Como no soy mitómano
y sí bastante iconoclasta bien podría parecer deleitosamente malvado por mi
parte el poner de relieve a continuación las curiosas concomitancias entre dos
obras de dos grandes cineastas, también para mí, como son Harold Lloyd y Blake
Edwards, y sus películas, respectivas, Crazy Movie (Cinemanía, 1932) y The
party (El guateque,1968). Pero nada más lejos.
Solo se trata de constatar el hecho muy reseñable de que nunca he visto la mínima referencia crítica o comparativa, pese al evidente parecido, sobre todo en los tres aspectos fundamentales, como son planteamiento, nudo y desenlace, de esas dos obras.
Sí se ha podido leer
que El guateque bebe en las fuentes del Jacques Tati más inspirador para que un
Sellers indomaqueado (con las connotaciones que ello da a una película que hoy
sería calificada de bastante racista), y cumpliendo la premisa cinematográfica
del pez fuera de su medio, cometa todo tipo de desatinos superadores del
Clouseau más desatado.
También se ha hablado
de las influencias posteriores, bastante rocambolescas por cierto, de esta
película en el Bollywood humorístico posterior (si es que eso existe), o en el
más peripatético Mr. Bean dejado como legado. Tal fue su éxito y fijación como filme de culto a
que ha llegado.
Quizá por ello jamás
se ha mencionado el parecido con el arranque, equívocos, traspapeleos y
meteduras de pata incluidos, de Cinemanía, también fundada en la premisa del
pez-fuera-del-agua, aunque en el caso de Lloyd este siga su propio prototipo, ideado por él, y prácticamente idéntico, de ‘humilde- que,-trabajando-puede-triunfar-en lo que
sea’ del american way of life, no sin cierta crítica (no en vano estamos en
plena depresión), que en el caso de El guateque será mucho más visible y
artera (y hippie, coincidiendo con la época)), aunque menos social.
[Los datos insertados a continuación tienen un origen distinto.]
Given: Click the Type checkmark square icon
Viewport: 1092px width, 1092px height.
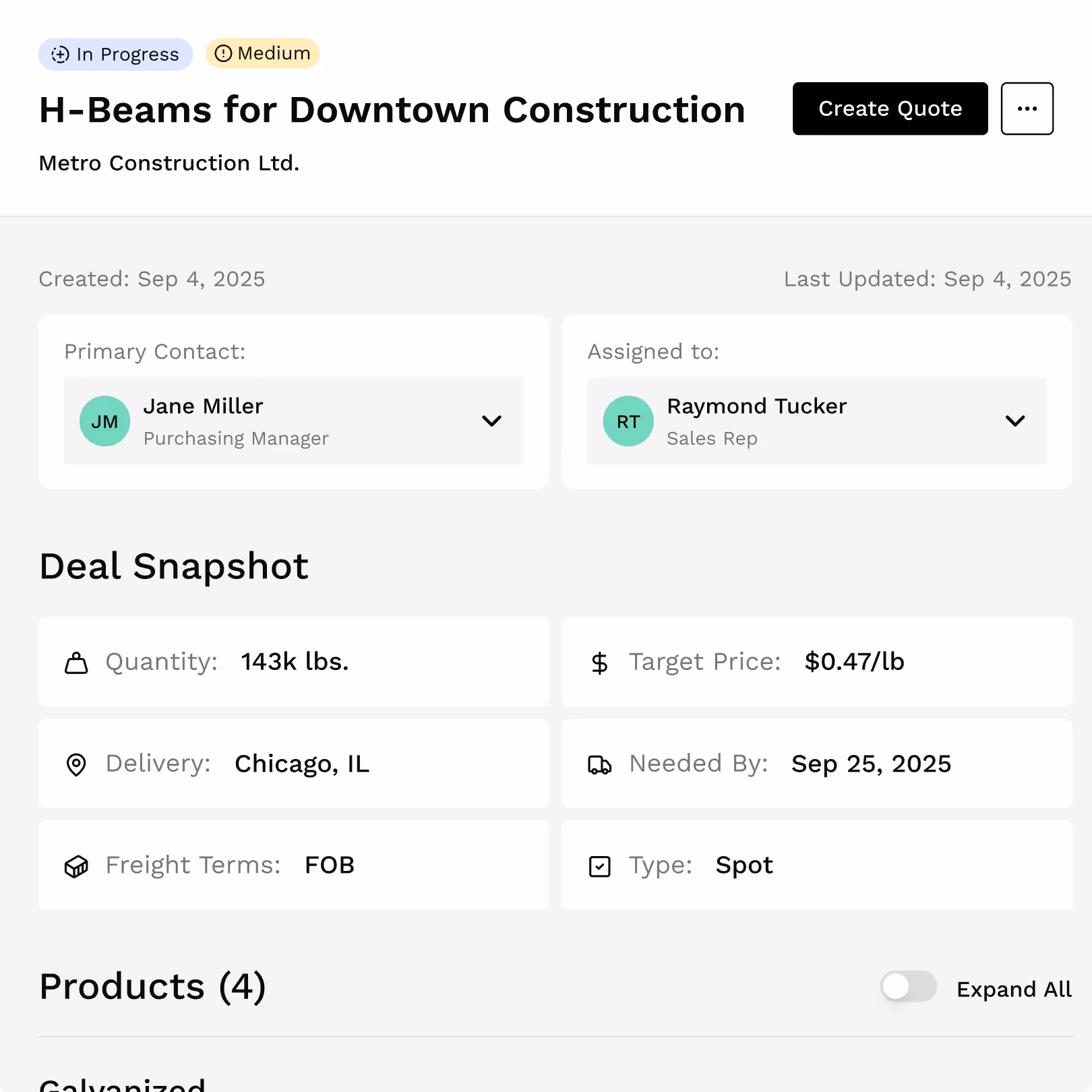Looking at the screenshot, I should [x=599, y=866].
Inciso: Y si nos referimos
al elemento exótico, otro paralelismo de ambas películas, es muy de destacar la
actriz española que hace de mala pécora hollywoodiense.
En cuanto al nudo, la
fiesta a la que Lloyd acude por falsa invitación, aun resultando más corta,
plantea ya una serie de gags como los camareros borrachos, la colega
solidaria coadyuvante y novia en vísperas, los asistentes prepotentes y las
bromas con los peinados femeninos, que Edwards alargará hasta la extenuación
mezclados con otros de su cosecha, .
Y el desenlace es
esclarecedor. Pese a la creatividad de Edwards –que, como todos los grandes
creadores, debió ser un gran copista–, que amplía hasta lo elefantiásico el
asunto de las aguas, menores y mayores, amén de las espumas; así como del buen final
del filme de Lloyd, obligadamente optimista en plena crisis, que tan divergente
es respecto al de Edwards, el líquido elemento sustento del guión es el agua y
lo que en ella sucede, que es todo.
Una salida de madre,
ciertamente resuelta de otro modo, ya que lo que se pretende en una es algo más
trascendente, mientras en la segunda es diversión circense y ridículo.
Una explicación sería
que el mundillo de Hollywood siempre ha sido tan familiar para sus habitantes,
que son sus protagonistas, que es de suponer que la serie de acontecimientos, vivencias,
rutinas y relaciones, son tan propias a todos, que hacen de esa intrahistoria
suya algo intercambiable y a disposición en comandita. Es decir, algo que, pese
a servir de material para guiones, en realidad es difícil reivindicar como
derechos de autor puros y duros, y que simplemente dan lugar a diversas
versiones, o, como ahora se dice, miradas.
Y menos mal,
porque de esa manera se puede disfrutar de dos obras de arte, sin que hayan
dado base a ningún pleito, ni siquiera a malos rollos (conocidos) porque si algo está claro también es que en ambas
películas, lo que más reluce es la propia originalidad y maestría de sus
creadores. Algo que, sin duda, es un regalo para cualquier aficionado. Y que, además, siga así el morbo de lo inexplicado. Quién da más.